In Eritrea non si gira liberamente. Una volta che sei nel paese ti presenti all’Ufficio del Turismo e dici, tipo: “Voglio andare a Massawa”. Poi passi la sera o il giorno dopo a ritirare il permesso, che è un foglio pieno di timbri dove c’è scritto anche quanto tempo puoi rimanerci, a Massawa.
Se però vuoi anche andare, chessò, a Keren, non puoi chiedere il permesso nella stessa occasione: devi PRIMA andare a Massawa e poi, al ritorno, rifare la trafila per Keren. Laborioso, sì.
A me, quindi, non è stato possibile andare a Keren. Perché sono arrivata in Eritrea sabato notte, ho dovuto aspettare il lunedì per chiedere il permesso per Massawa, l’ho avuto la sera e la mattina dopo, martedì, sono partita.

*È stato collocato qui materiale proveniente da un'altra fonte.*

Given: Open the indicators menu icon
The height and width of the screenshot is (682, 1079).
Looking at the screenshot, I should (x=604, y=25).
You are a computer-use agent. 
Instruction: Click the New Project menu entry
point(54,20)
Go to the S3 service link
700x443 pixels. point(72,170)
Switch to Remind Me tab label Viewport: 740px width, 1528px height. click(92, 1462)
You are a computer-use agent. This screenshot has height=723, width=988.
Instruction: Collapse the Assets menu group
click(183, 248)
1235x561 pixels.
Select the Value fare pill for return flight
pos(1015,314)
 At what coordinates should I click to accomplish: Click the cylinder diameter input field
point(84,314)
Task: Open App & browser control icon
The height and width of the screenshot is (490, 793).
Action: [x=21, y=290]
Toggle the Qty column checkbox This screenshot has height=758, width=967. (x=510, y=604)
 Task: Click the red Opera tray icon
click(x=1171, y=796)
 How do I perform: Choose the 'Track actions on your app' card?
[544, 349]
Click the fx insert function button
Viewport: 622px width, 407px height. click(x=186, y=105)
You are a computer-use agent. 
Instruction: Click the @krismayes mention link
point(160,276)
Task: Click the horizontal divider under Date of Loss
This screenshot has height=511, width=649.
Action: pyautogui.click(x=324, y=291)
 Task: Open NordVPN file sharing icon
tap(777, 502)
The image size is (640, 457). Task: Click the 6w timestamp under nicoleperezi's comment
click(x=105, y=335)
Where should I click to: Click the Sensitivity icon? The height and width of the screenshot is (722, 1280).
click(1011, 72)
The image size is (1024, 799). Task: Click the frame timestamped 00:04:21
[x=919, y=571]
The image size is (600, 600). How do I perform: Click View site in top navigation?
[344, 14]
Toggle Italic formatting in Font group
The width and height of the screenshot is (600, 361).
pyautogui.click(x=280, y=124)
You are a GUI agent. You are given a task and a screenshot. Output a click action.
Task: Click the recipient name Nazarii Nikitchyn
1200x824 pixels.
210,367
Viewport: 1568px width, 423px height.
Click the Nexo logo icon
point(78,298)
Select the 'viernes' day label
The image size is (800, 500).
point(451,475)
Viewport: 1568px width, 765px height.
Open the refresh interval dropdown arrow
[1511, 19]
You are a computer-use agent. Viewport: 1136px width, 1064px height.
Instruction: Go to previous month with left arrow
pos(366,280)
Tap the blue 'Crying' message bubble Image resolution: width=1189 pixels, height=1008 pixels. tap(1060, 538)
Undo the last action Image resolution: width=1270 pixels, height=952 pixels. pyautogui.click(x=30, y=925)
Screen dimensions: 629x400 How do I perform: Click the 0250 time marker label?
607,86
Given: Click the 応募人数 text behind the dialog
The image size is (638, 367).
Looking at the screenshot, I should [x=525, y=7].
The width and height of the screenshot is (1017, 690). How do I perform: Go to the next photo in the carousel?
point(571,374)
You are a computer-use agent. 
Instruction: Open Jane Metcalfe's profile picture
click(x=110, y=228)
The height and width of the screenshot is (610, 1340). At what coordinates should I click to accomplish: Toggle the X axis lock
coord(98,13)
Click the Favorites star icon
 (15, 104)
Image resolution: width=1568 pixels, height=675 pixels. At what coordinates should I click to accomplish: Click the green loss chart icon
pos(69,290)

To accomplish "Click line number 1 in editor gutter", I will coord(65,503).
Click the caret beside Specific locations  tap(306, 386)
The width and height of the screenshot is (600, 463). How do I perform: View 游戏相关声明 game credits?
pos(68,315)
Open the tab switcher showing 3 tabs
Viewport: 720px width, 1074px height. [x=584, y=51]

Pensavo di rimanere giù tre o quattro giorni e poi fare una scappata a Keren per vedere il mercato del lunedì successivo, ma nei giorni festivi l’Ufficio del Turismo è chiuso e non rilascia permessi. E siccome è Pasqua, questa settimana chiudono da giovedì a domenica, il cielo li fulmini, e impiegherei tutto il lunedì ad avere il permesso e il giorno dopo torno in Italia, quindi niente Keren. Impossibile. Soffro molto, ma non posso farci proprio nulla.
Asmara – Massawa, 30 marzo
Gli ambulanti salgono su questo spettacolare bus scartellatissimo in partenza per Massawa offrendo, in lingua tigrina: “Grissini, grissini! Biscotti, biscotti!” E stanno effettivamente vendendo grissini e biscotti, i prestiti linguistici sono una gran cosa. Mi beo della sensazione di capire il tigrino e arricchisco il mio vocabolario che finora comprendeva solo “mai gaz”, che è l’acqua con gas, e “mai plastic” che è l’acqua nelle bottiglie di plastica, quindi senza gas.
So’ poliglotta, vado.
O, per meglio dire, in qualche modo si parte.
Il caos non è in alcun modo superiore a quello dell’Alto Egitto, comunque. L’unica cosa è che i bus non hanno un orario di partenza stabilito o un sistema di prenotazione. Semplicemente, ti presenti alla stazione, salti sul bus in partenza e ti accaparri un posto, possibilmente tra i sedili davanti, dove l’aria è più fresca. Bisogna essere veloci e decisi, la concorrenza è spietata e ti saltano in testa, se non ti sbrighi. Per ultimo arriva l’autista, fa partire musica pop africana a tutto volume e via, in un attimo siamo fuori da Asmara.
Colline, distese di cactus, fichi d’India a milioni. Un cimitero di guerra, credo sia quello britannico. E poi un posto di blocco e il poliziotto che prende il mio permesso, se lo mette in tasca e se ne va. Sbircio nella sua casupola e vedo che se lo sta ricopiando a mano. Se lo sapevo, facevo qualche fotocopia. Si riparte.
Il bigliettaio è un bambino dall’aria cupa, ha anche sonno. Tiene la penna infilata in cima alla testa, giusto al centro, tenuta ferma dai riccioli fittissimi. Ogni tanto appoggia la testa allo sportello del bus e si addormenta, poi si risveglia di colpo e così via, andrà avanti per tutto il viaggio.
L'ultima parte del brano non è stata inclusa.